--- START ---

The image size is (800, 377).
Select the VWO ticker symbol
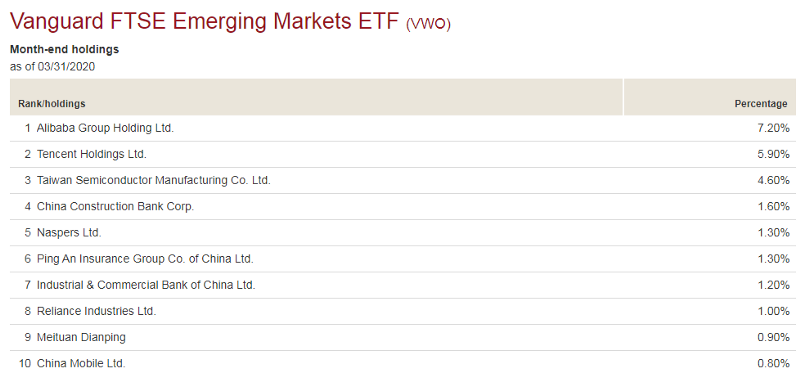click(x=428, y=24)
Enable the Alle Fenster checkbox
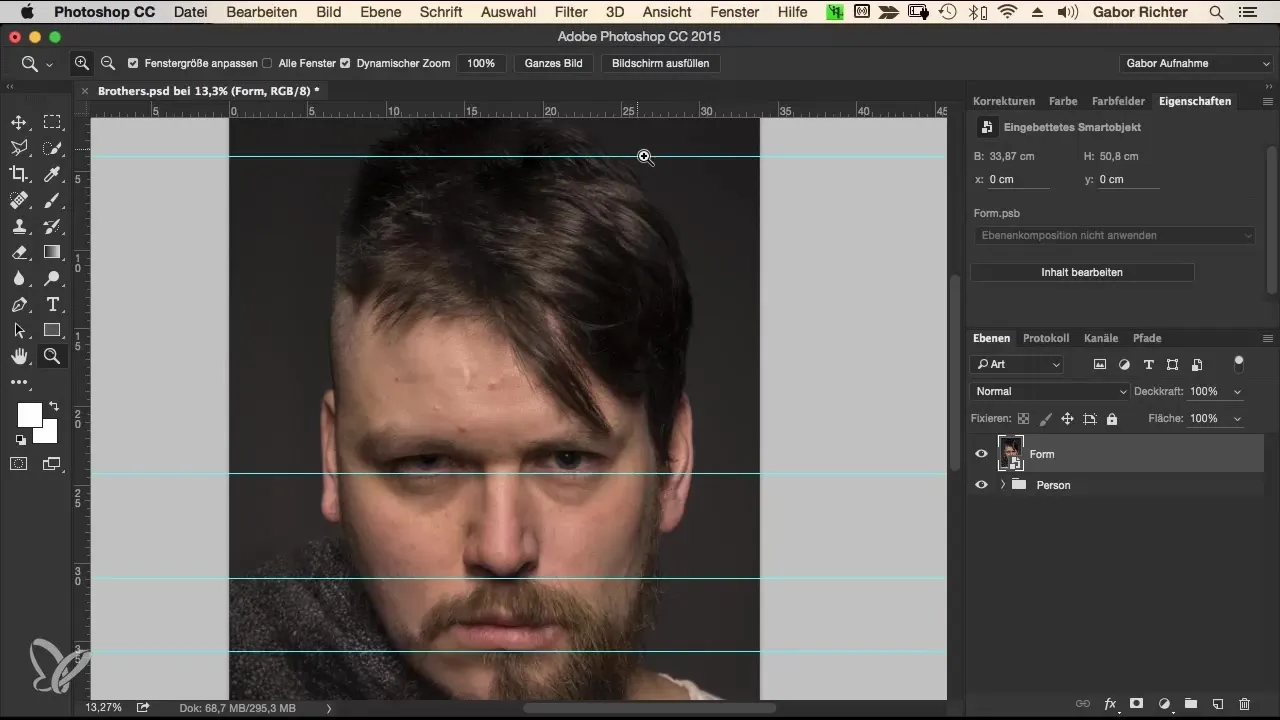 point(267,63)
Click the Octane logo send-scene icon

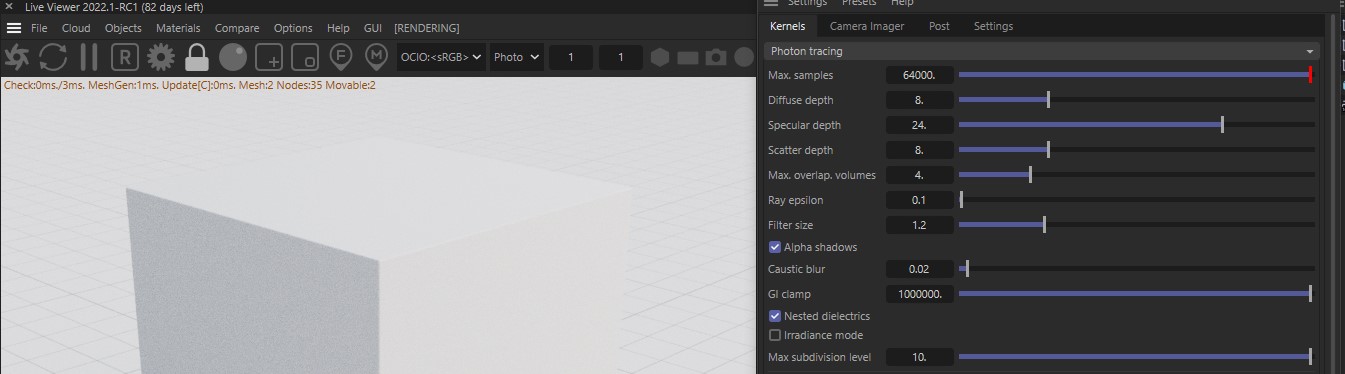[18, 57]
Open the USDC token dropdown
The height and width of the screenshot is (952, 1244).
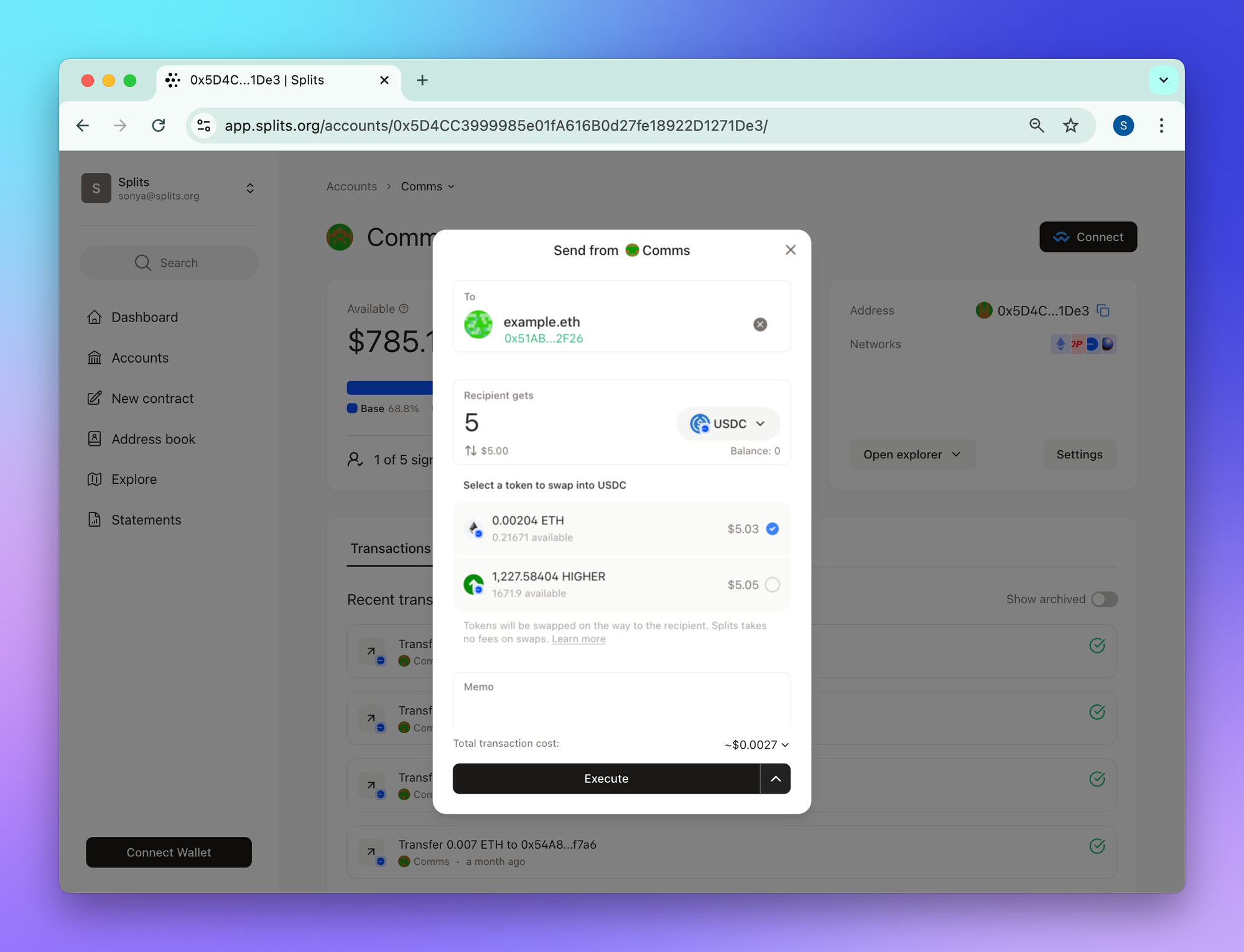click(x=728, y=423)
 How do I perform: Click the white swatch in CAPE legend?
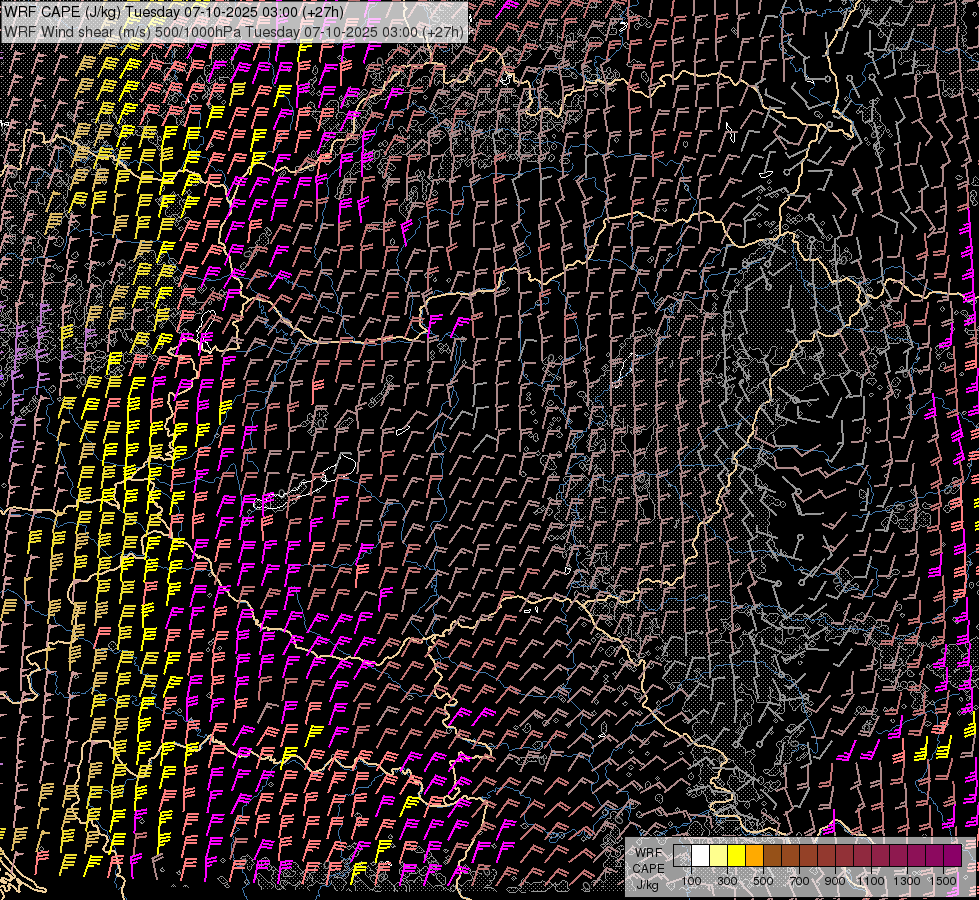click(x=700, y=856)
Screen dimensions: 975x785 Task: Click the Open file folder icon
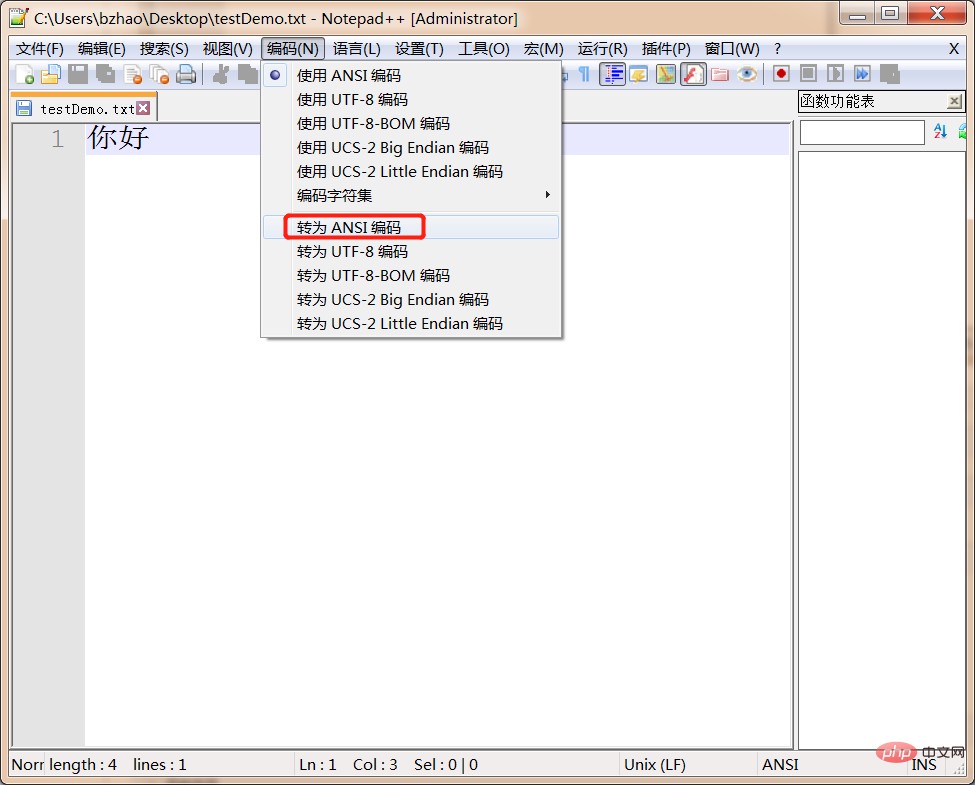[x=51, y=75]
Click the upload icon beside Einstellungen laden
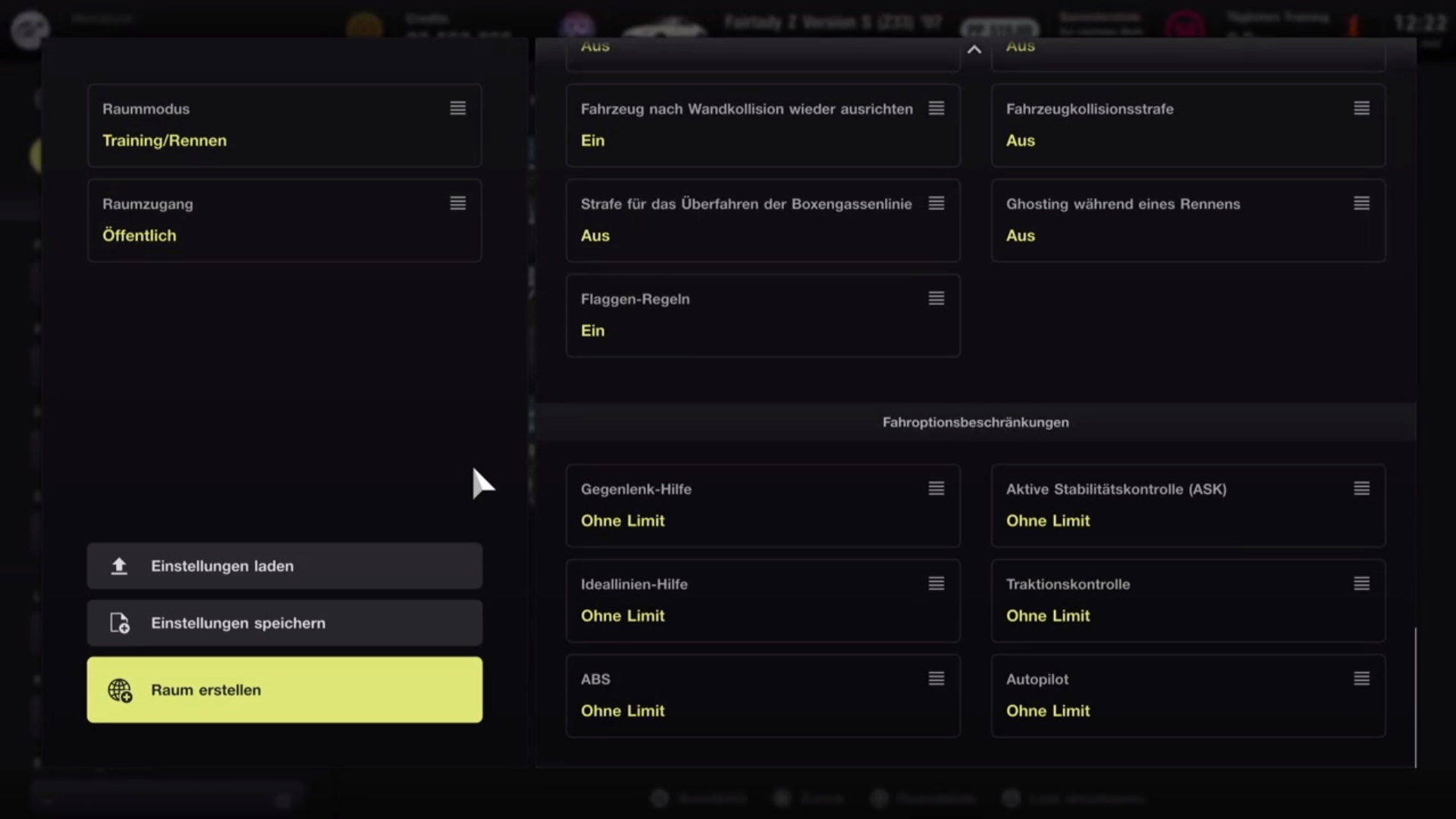The width and height of the screenshot is (1456, 819). click(119, 566)
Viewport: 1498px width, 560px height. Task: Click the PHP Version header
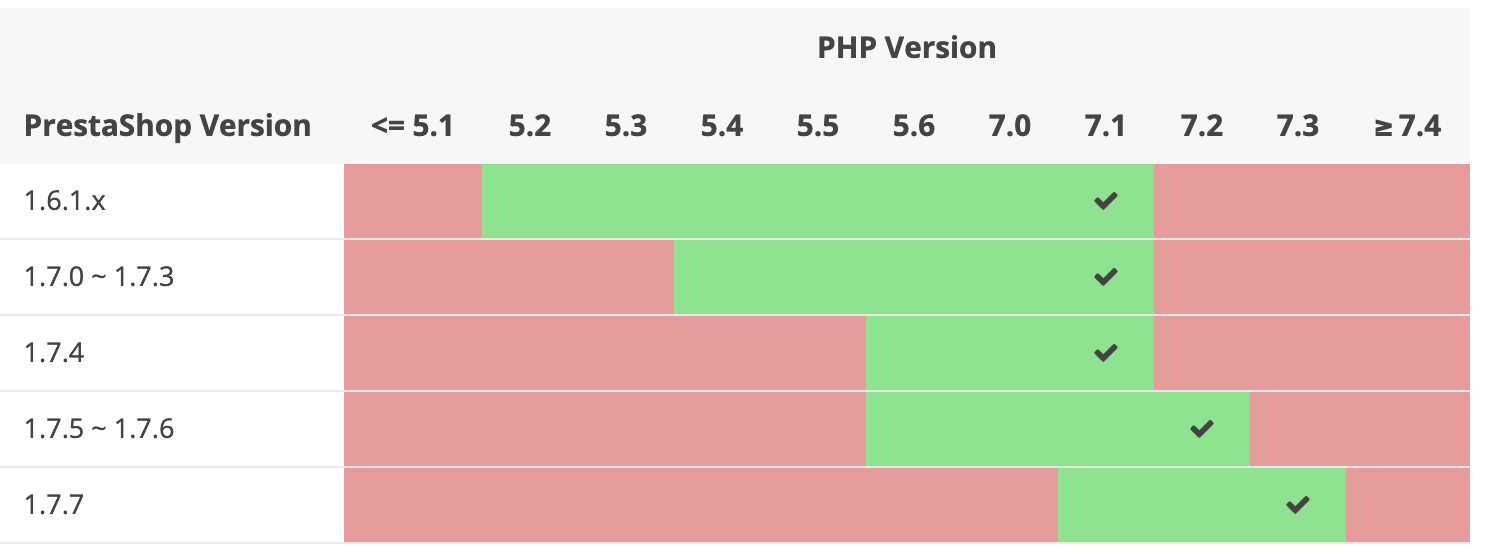(906, 47)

--- END ---

- DIRECTION -
Please rewrite all the rows above, replacing "icon" with "button" and changing nothing else. Omit the pictures.

- SOLUTION TO THE EXERCISE -
The image size is (800, 377).
Select the VWO ticker symbol
click(x=428, y=24)
Enable the Alle Fenster checkbox
 point(267,63)
Click the Octane logo send-scene button

[18, 57]
Open the USDC token dropdown
The height and width of the screenshot is (952, 1244).
click(x=728, y=423)
 How do I perform: Click the white swatch in CAPE legend?
click(x=700, y=856)
Screen dimensions: 975x785 Task: Click the Open file folder button
[x=51, y=75]
Click the upload button beside Einstellungen laden
The width and height of the screenshot is (1456, 819). click(119, 566)
Viewport: 1498px width, 560px height. Task: Click the PHP Version header
(906, 47)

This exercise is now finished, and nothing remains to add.